Сибирский рассказ. Выпуск II - Вячеслав Максимович Шугаев 5 стр.


— Что ж у ней, у молодой, по сей день ни кола, ни двора своего — на постой просится?

— Как специалиста прислали, — стыдясь, врал Еремеев. — Потом квартиру дадим.

— Видна-а, — протянула бабка. — Приезжал тут один специалист…

— Ты, бабка, ровно прокурор. — Злясь, Еремеев переступал с ноги на ногу. — Что да как. Сама же просила квартиранта, а теперь отказываешься.

— Так я у тебя кого просила? Я учительницу просила. Она девка тихая, образованная. Она б мне письма под диктовку писала. А ты взял да отвел ее к Лушихе. А у Лушихи ее и положить негде. У Лушихи в избе черт голову сломит. Я надысь зашла, а у нее середь пола чугун ведерный с картохой. Я говорю…

— И эта не хуже, — не дослушал Еремеев. — Эта будет письма писать — диктуй, только успевай! Говорю тебе — специалист. Принимай! Разве я плохого человека могу тебе привести?

— Ты все можешь, — покивала головой бабка, — ты в прошлый раз…

— А мы тебе дров привезем в первую очередь, — обещал Еремеев. — Как по заморозку снег пойдет — так тебе. И распилить поможем.

Дрова доконали бабку.

С дровами, по мнению бабки, бригадир обычно хитрил. Всем привезут давным-давно, а она все ходит кланяется. То трактор занят, то мужиков не соберешь — в работе. По талому снегу и привозят.

— Смотри, — сказала она, открывая воротца. — На дровах объегорить — лучше не подступайся.

Но Еремеев уже уходил по переулку.

В сумерках к бабке зашли по делам две соседки. Бабка загоняла в ограду гусей.

— У тебя поселились эти? — поинтересовались соседки.

— У меня. — Бабка с хворостиной в руке подошла к воротцам. — Куды ж еще! Сам Ерема привел, уж то просил, то просил. Я, говорит, тебе, Лукьяновна, дров в первую очередь. И распилим-расколем, и…

— Кормила их?

— Как же… Супу дала, хлеба. Парнишке кусок сахару. Она-то хлебала суп, хлебала, аж ложкой по дну скребла.

— Изголодались.

— Обещал им Ерема продукты из кладовой отпускать попервости, да не знаю, как они зиму протянут.

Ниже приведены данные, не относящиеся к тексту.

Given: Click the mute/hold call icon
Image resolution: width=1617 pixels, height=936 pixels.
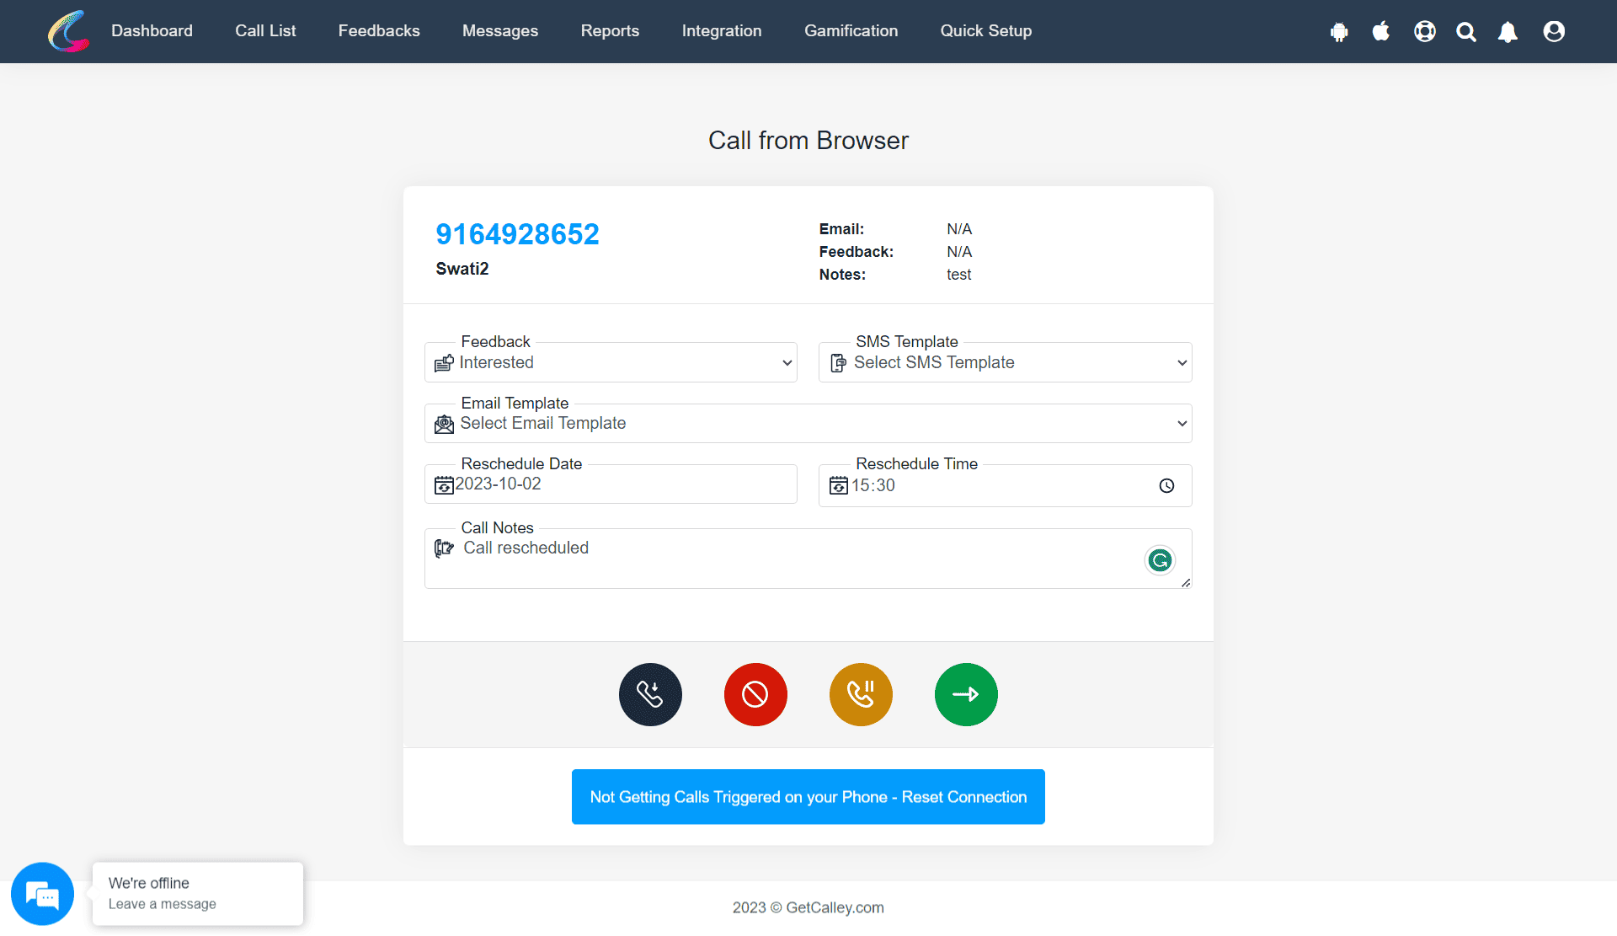Looking at the screenshot, I should tap(861, 693).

— Ты пойди глянь, что делает она.

Бабка со стороны огорода подкралась к окну, пригнувшись, заглянула в нижний глазок. Вернулась скоро.

— Лежит, курит.

— Вот оно что, — крутили головами бабы, — Курит. Как мужик.

— Подошли, я как глянула на нее — батюшки мои! До того страшна, я таких не видела еще. Глаз черный, порченый… Как повела на меня, я аж и присела. А парнишка пригожий.

— Не ее, поди.

— Ну-у, глазищи такие же, так и лупает ими.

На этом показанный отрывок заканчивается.